(Beginning of LISTED RECORDS)
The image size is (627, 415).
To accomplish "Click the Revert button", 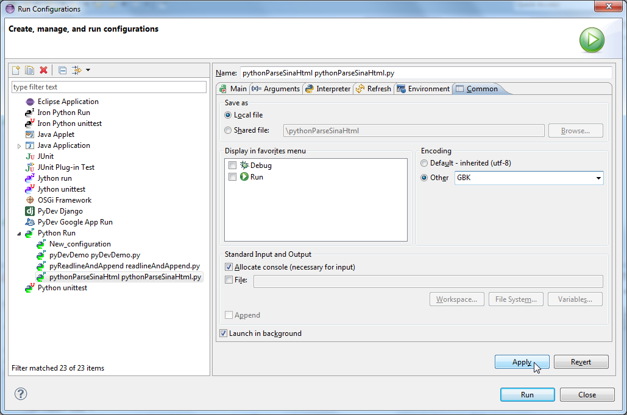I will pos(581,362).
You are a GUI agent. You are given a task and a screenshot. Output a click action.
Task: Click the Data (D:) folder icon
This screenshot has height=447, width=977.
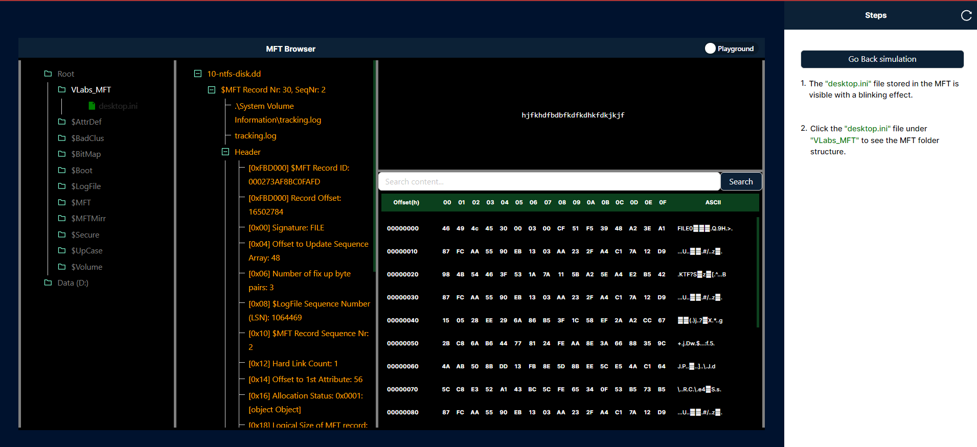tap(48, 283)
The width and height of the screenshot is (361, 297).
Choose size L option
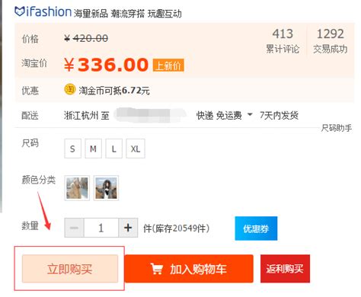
(End of LISTED RECORDS)
WHAT IS NEEDED ▸
Report back every line of the entries in which "size" occurs.

ANSWER SPACE ▸
The image size is (627, 415).
Choose size L option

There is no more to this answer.